François eut soudain un coup de génie et d'humour :
- Vous savez, moi je ne crois pas qu'il y ait de bonne ou de mauvaise facon d'écrire. Moi, si je devais résumer ma vie d'écrivain aujourd'hui avec vous, je dirais que c'est d'abord des rencontres. Des gens, des lecteurs, d'autres écrivains, qui m'ont tendu la main, peut-être à un moment où je ne pouvais pas, où j'étais seul chez moi devant ma page blanche. Et c'est assez curieux de se dire que les hasards, les rencontres, comme Emile ou Gérard, ou toi Anna, forgent une destinée. Parce que quand on a le goût de la chose, quand on a le goût de la phrase bien faite, le beau geste, le roman bien écrit, parfois on ne trouve pas l'interlocuteur en face je dirais, le miroir qui vous aide à avancer (...)
Anna était subjuguée par sa mémoire et son adaptation du fameux monologue improvisé d'Edouard Baer quand il jouait Otis dans le film "Astérix et Obélix : Mission Cléopâtre" !

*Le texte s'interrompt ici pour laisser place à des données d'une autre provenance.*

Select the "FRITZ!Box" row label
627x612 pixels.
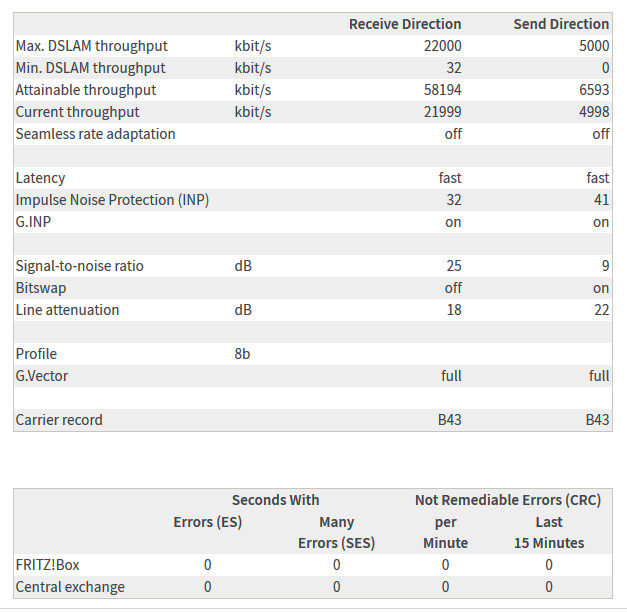pos(47,565)
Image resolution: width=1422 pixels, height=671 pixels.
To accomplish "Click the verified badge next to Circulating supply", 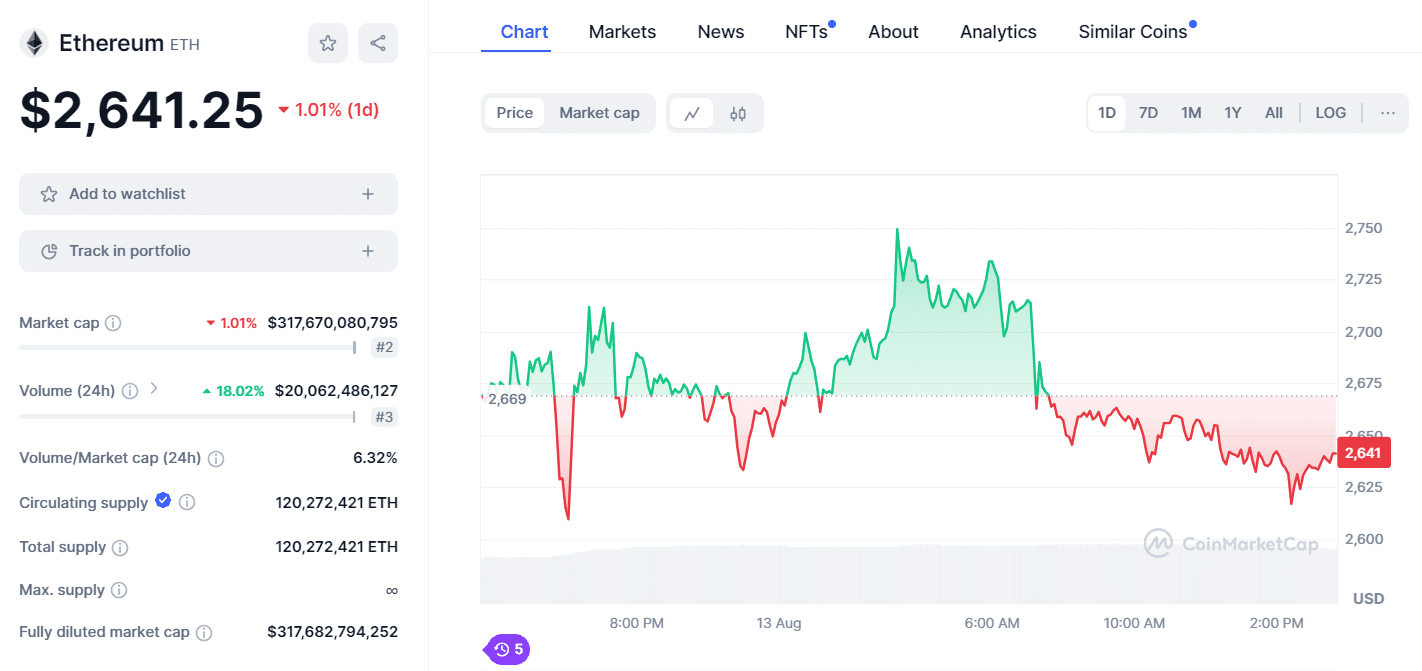I will pos(162,501).
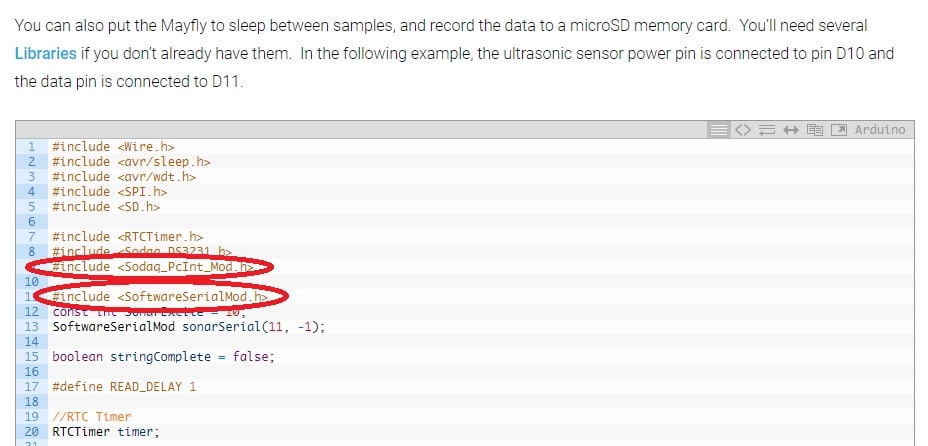
Task: Open code in new window icon
Action: (838, 130)
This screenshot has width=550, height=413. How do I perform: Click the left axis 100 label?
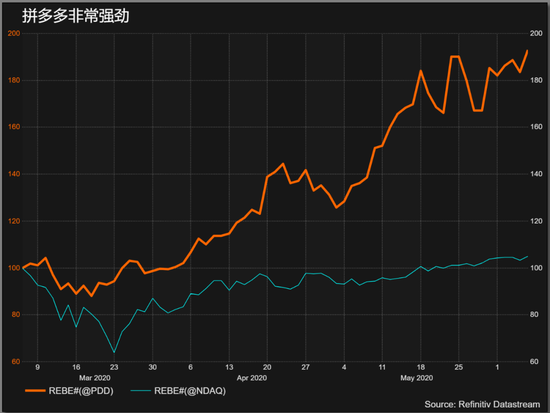coord(14,268)
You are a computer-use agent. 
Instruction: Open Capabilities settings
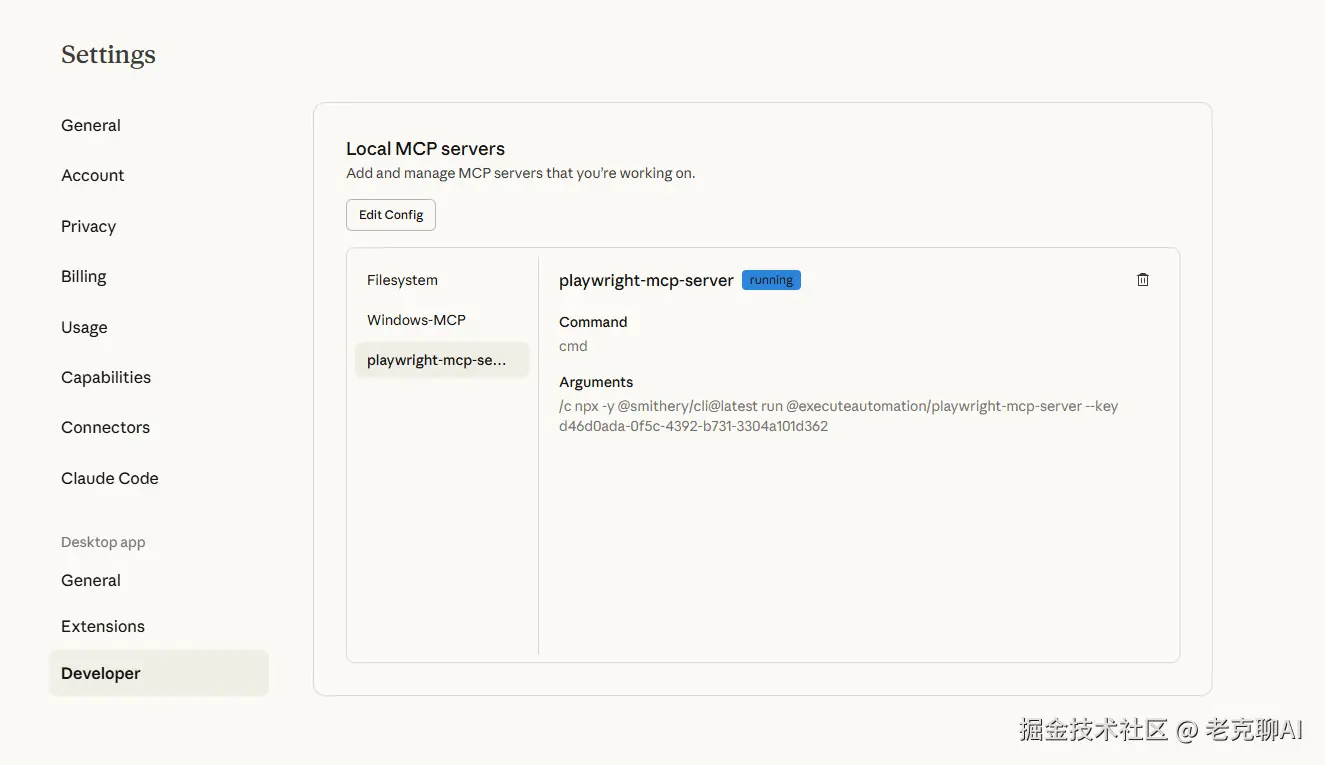tap(106, 377)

Cette grande tirade lui rappelait celles du théâtre classique et la belle période de Rostand, Racine, Musset, ou Molière !
- François ! C'est extra ! Tu la connais par cœur ? Wow ! J'adore ! Mais c'est pas ça que je te demandais mon chéri ! Désolée ! Je te proposais d'imaginer un scénario où l'on s'évaderait et raconté d'abord en mode polar ! Tu peux le faire ! je le sais ! Et mieux que ce que tu as sorti tout à l'heure !
- Anna ? Tu peux attraper ma main ! J'essaie de la tendre le plus que je peux à travers les barreaux vers ta cellule...
- Ah ? Heu oui ! Bien sûr mon amour ! Attends...
Et elle essayait autant qu'elle pouvait de sortir son bras pour attraper la main que François lui tendait...mais ils étaient trop loin l'un de l'autre. Ils ne pouvaient même pas tout simplement se se toucher. François se sentit encore plus seul et anéanti.
- Anna...Je ne vais pas tenir longtemps comme ça...C'est trop de souffrances...trop de douleurs...
- François ? Ne dis pas ça ! Je suis juste à côté de toi ! Tiens bon ! On va s'en sortir !
Soudain elle entendit comme un bruit de métal ou de lame dans la cellule de François puis un grand cri de douleur de sa part....puis enfin un silence de mort...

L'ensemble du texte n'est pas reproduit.